> **TRECHO APRESENTADO**
_ _ _

A bunda, o cérebro e a cerveja!



Mulher objeto em pleno século XXI. É assim que muitos nos vêm, nós, as mulheres. Um objeto que podem fazer o que quiser dele e com ele. Continuamos a assistir mulheres sendo vítimas de vários tipos de violência, alguns chegando ao homicídio destas mulheres. Tal ato costuma receber um nome bonito: crime passional. Ele está perto de nós; não mais distante. E os números crescem ano a ano. As estatísticas provam que a violência aumentou, apesar do endurecimento da lei. O que está acontecendo? Onde está o erro? Como transformar uma cultura de violência em uma cultura de paz? Como conseguir entender que um homem coloque em seu carro seus quatro filhos e deliberadamente se jogue contra outro veículo para morrer e matar aqueles a quem diz que ama?
É difícil entender, justamente porque a sociedade está impregnada de uma cultura violenta, machista, conservadora, que é contraditória por si mesma. Podemos ver isso diariamente em todos os meios de comunicação social, retratando a realidade ou fantasiando a mesma. Podemos ver isso ao nosso lado; ou distante de nós. Podemos reproduzir certos preconceitos, se não prestarmos a atenção devida...
Recentemente, o programa Chegadas e Partidas (GNT) mostrou um casal se despedindo e a moça contou rapidamente sua história: ela vivia uma relação difícil, aparentemente violenta, mas, somente quando percebeu que sua mãe e sua filha corriam risco de morte ela conseguiu romper o relacionamento, acionando para isso a Lei Maria da Penha. Mas para continuar viva, teve que sair da cidade. Nesta partida, ela foi trabalhar em um navio como faxineira. Ainda de acordo com ela, foram os melhores 8 meses da vida dela. Lá ela estava livre (?)!!! E ainda conheceu um colega de trabalho e acabaram se apaixonando. No dia em que o programa foi gravado, era dele que a moça se despedia. Mesmo estando em um navio ela se sentia livre e viva!

_ _ _

> **TAREFA 1**
Copie fielmente a parte do trecho apresentado sobre a violência contra as mulheres, começando em "É difícil entender, justamente" e seguindo até "a atenção devida...".

_ _ _

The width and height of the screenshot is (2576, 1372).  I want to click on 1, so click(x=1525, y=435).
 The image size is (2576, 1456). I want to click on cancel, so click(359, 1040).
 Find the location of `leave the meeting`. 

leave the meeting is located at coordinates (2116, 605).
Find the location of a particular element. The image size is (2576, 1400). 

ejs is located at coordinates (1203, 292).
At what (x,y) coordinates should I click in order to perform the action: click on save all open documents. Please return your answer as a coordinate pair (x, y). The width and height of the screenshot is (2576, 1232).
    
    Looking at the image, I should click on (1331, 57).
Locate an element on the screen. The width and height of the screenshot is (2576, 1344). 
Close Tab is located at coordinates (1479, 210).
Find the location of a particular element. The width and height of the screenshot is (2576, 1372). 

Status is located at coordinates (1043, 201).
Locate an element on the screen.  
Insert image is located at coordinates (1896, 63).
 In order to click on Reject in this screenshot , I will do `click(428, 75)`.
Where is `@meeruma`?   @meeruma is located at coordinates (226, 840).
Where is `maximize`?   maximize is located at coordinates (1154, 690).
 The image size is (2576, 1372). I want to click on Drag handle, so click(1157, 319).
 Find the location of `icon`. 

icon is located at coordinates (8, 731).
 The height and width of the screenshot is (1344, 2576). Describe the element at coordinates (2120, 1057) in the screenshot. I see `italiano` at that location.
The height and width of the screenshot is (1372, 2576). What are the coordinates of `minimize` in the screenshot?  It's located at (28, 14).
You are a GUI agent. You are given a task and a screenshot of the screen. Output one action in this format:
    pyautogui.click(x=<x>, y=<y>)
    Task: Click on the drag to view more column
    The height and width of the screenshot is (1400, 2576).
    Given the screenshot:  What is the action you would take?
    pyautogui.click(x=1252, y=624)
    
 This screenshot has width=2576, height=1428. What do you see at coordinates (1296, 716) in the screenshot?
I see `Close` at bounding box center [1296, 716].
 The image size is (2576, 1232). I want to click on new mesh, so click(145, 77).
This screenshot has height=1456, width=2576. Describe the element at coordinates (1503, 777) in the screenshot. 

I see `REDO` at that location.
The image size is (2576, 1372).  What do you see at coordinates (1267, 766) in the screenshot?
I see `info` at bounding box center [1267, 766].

_ _ _

> **TAREFA 2**
Transcreva sem qualquer alteração as linhas da listagem, desde o seu início até a linha que contém "ejs is located at coordinates (1203, 292).", inclusive.

> **RESPOSTA ESCRITA 1**
É difícil entender, justamente porque a sociedade está impregnada de uma cultura violenta, machista, conservadora, que é contraditória por si mesma. Podemos ver isso diariamente em todos os meios de comunicação social, retratando a realidade ou fantasiando a mesma. Podemos ver isso ao nosso lado; ou distante de nós. Podemos reproduzir certos preconceitos, se não prestarmos a atenção devida...

> **RESPOSTA ESCRITA 2**
The width and height of the screenshot is (2576, 1372).  I want to click on 1, so click(x=1525, y=435).
 The image size is (2576, 1456). I want to click on cancel, so click(359, 1040).
 Find the location of `leave the meeting`. 

leave the meeting is located at coordinates (2116, 605).
Find the location of a particular element. The image size is (2576, 1400). 

ejs is located at coordinates (1203, 292).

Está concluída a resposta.